• _Collected data entries_
--

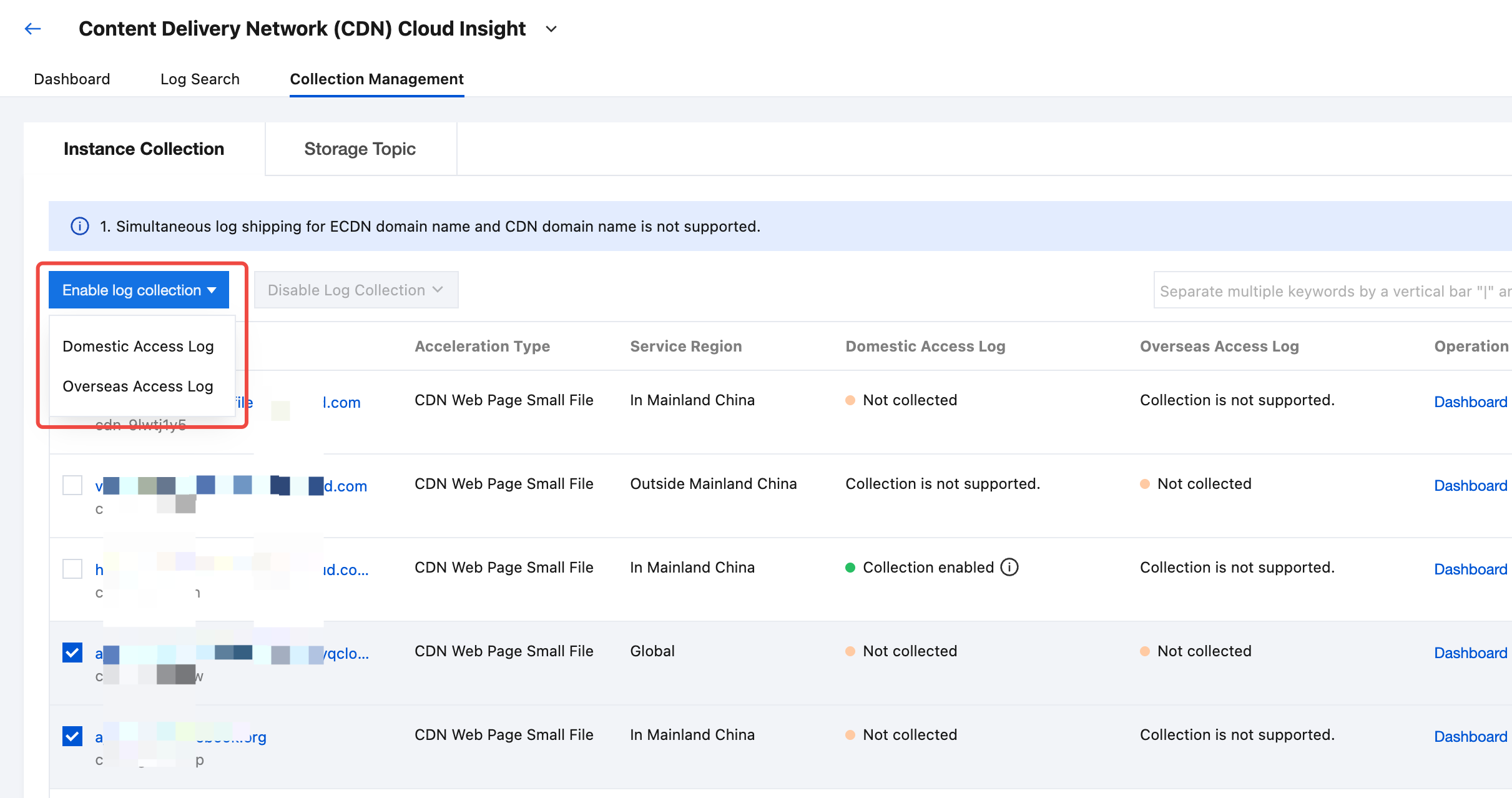Open the d.com domain link
Screen dimensions: 1512x798
click(345, 486)
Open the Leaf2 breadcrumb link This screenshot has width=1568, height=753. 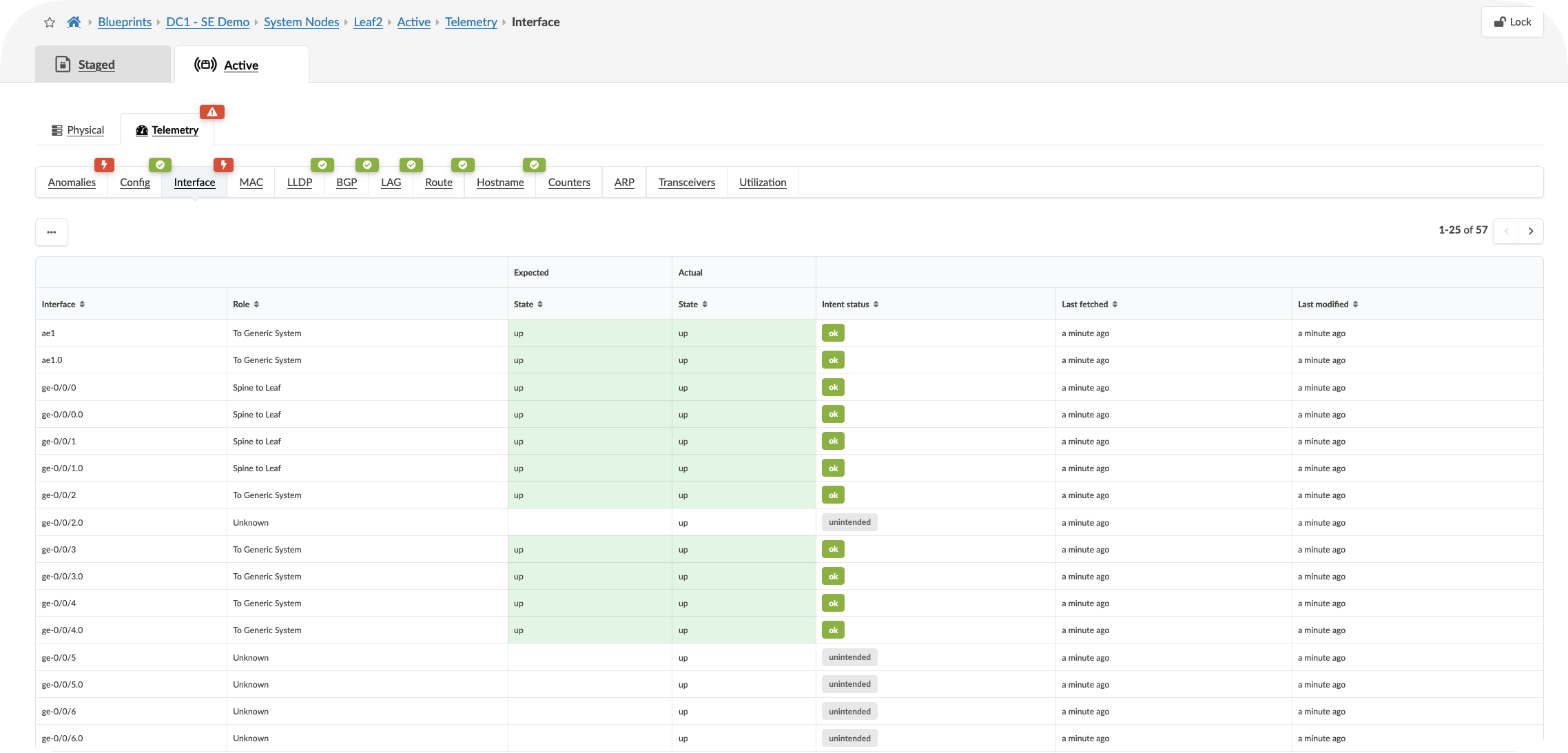368,22
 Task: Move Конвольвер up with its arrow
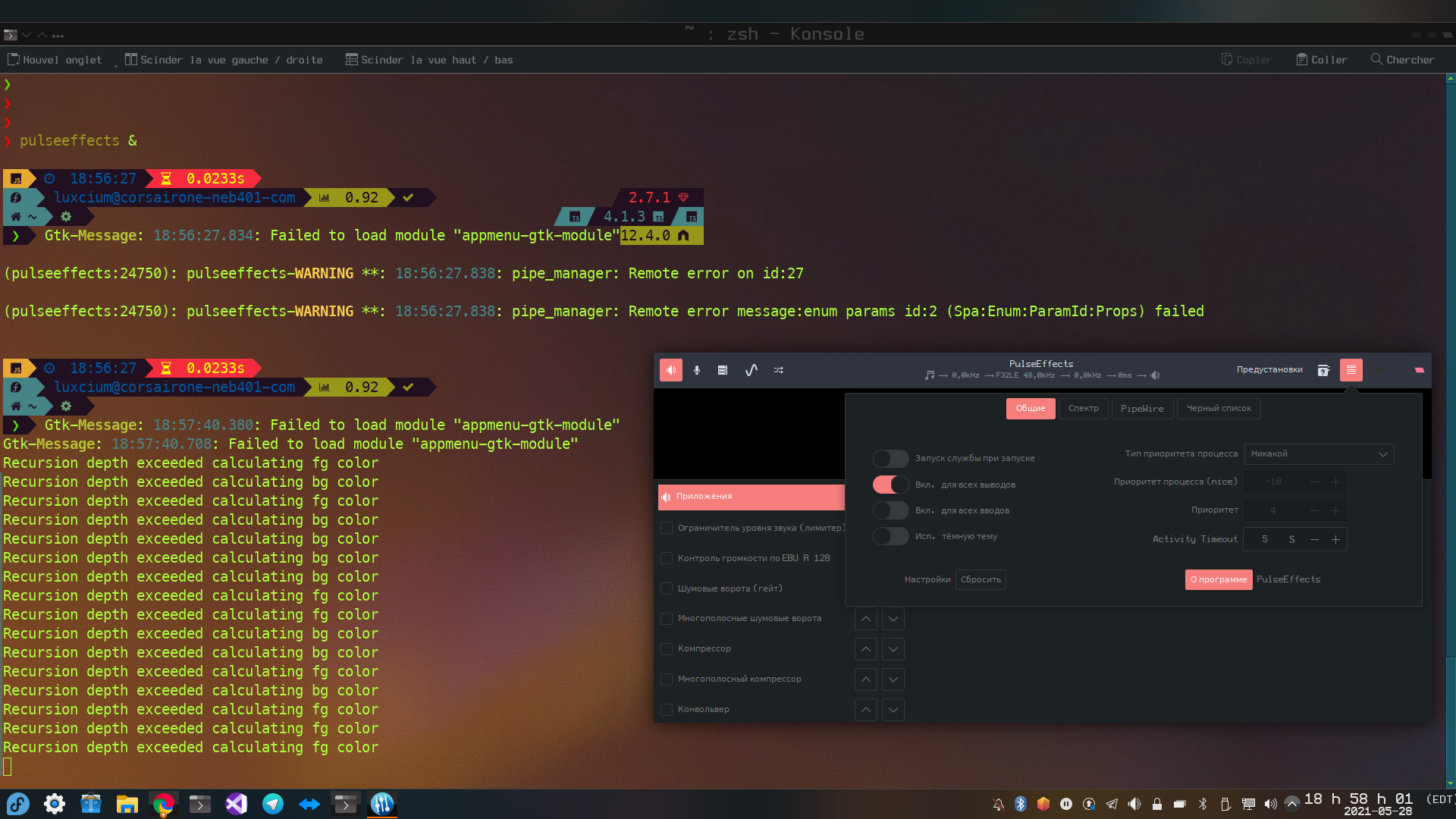coord(865,710)
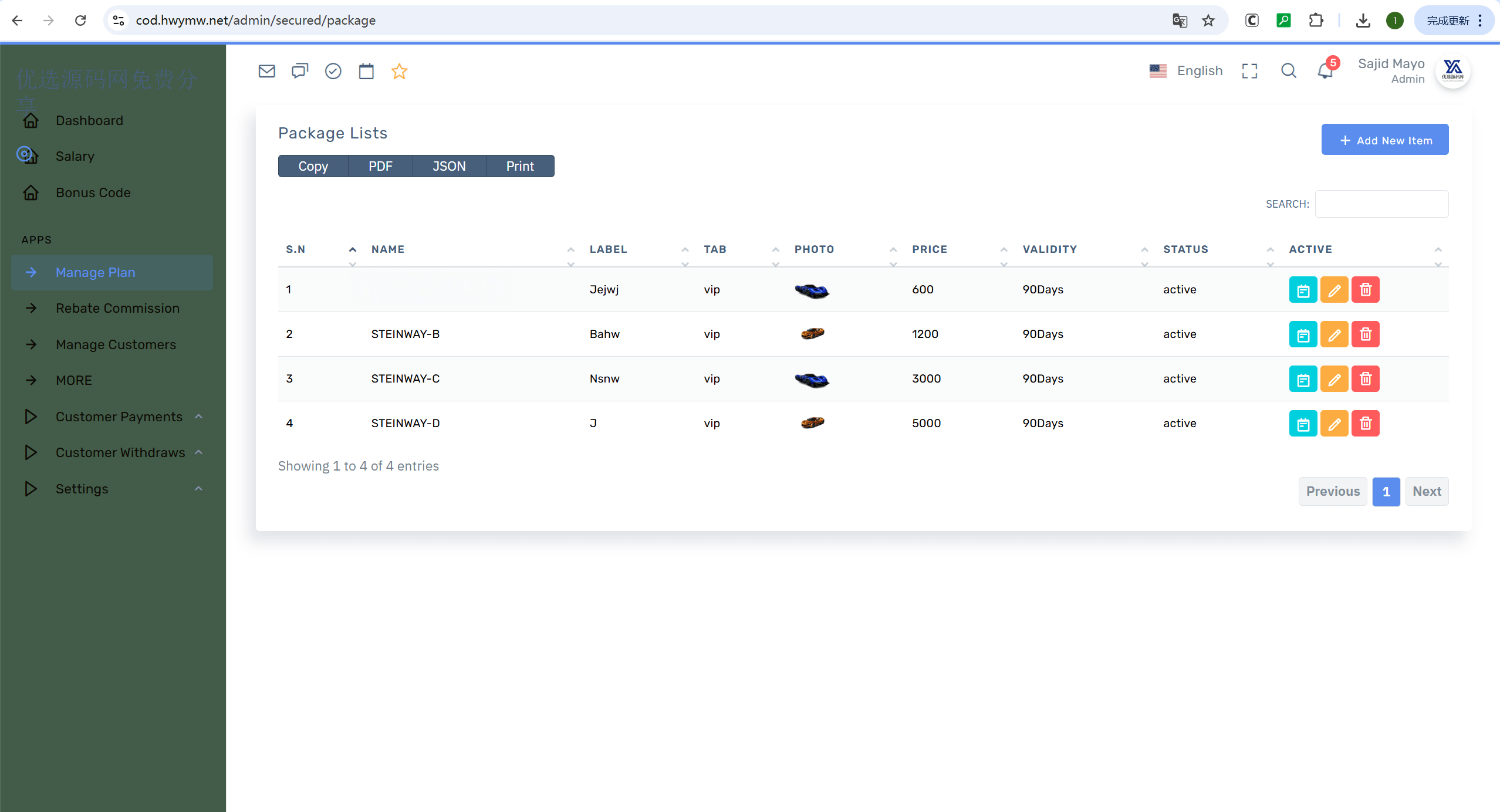Toggle fullscreen mode icon

[x=1249, y=71]
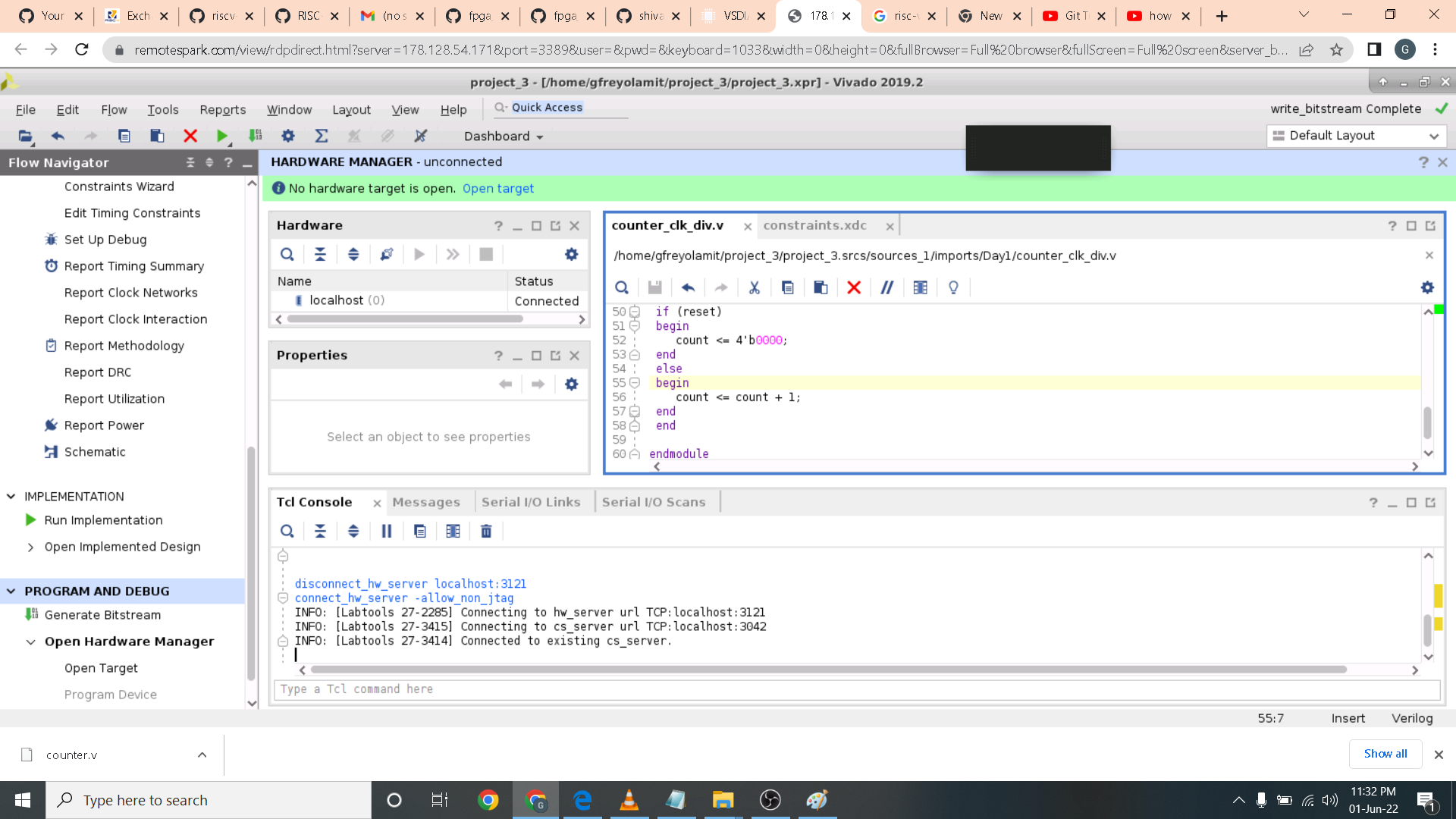Collapse the PROGRAM AND DEBUG section

point(11,592)
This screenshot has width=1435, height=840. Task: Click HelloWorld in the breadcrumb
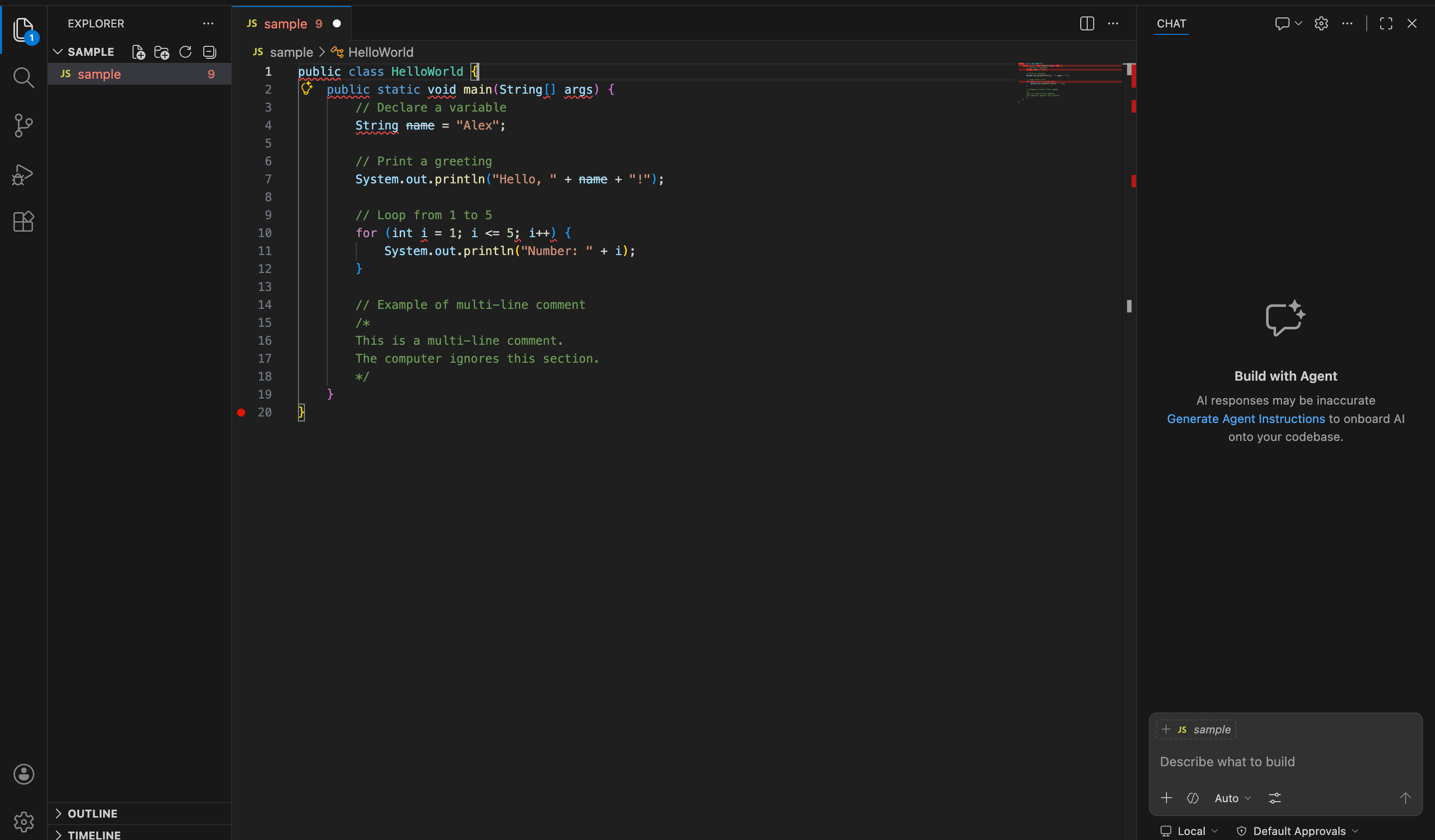click(380, 52)
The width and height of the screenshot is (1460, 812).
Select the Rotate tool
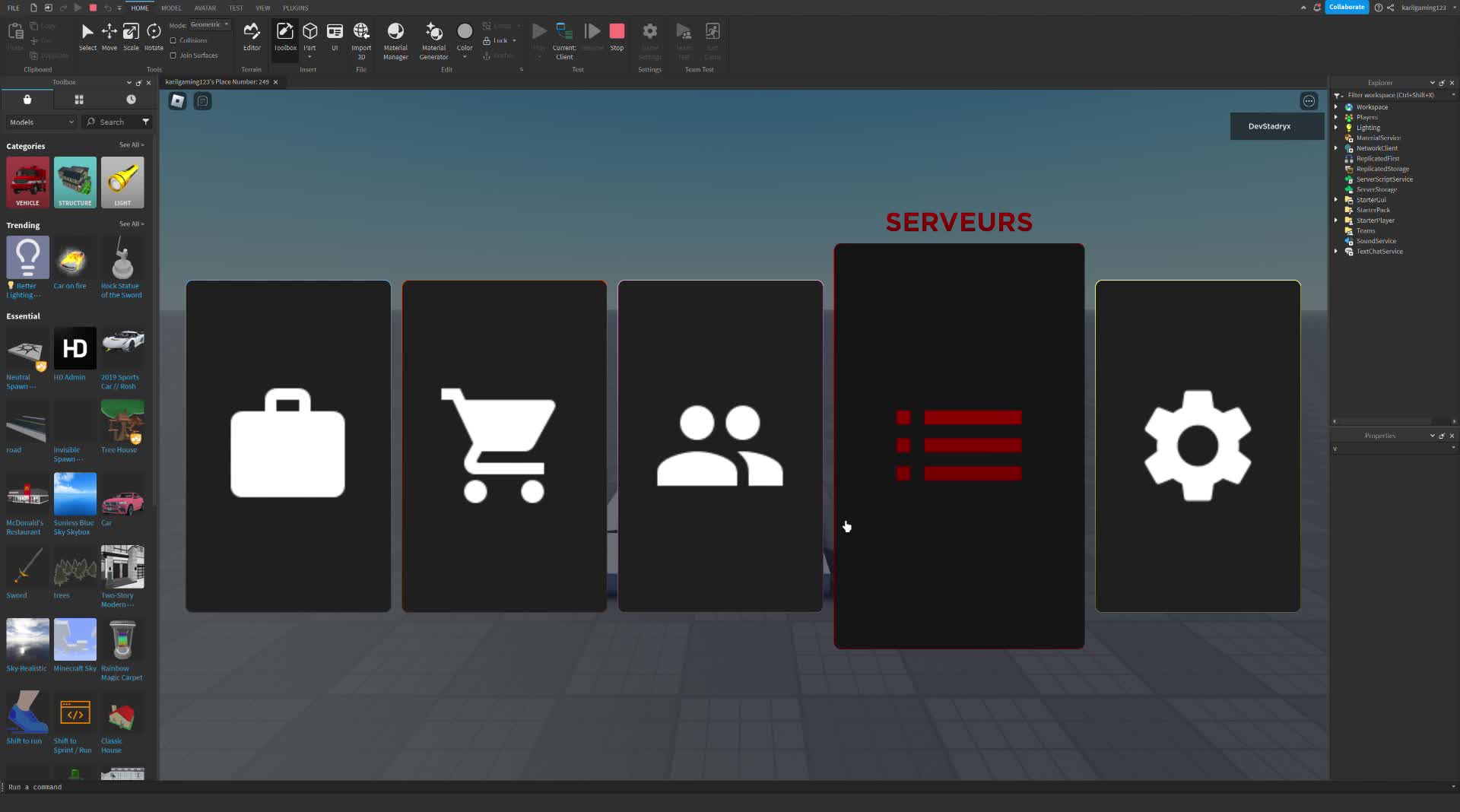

--

Begin at the line containing "This screenshot has width=1435, height=840." and stop at the final line of the data. Retype those lines exactly, without the pictures.

• _THE COMPLETED TASK_
This screenshot has width=1435, height=840. Task: Click HelloWorld in the breadcrumb
click(380, 52)
The width and height of the screenshot is (1460, 812).
Select the Rotate tool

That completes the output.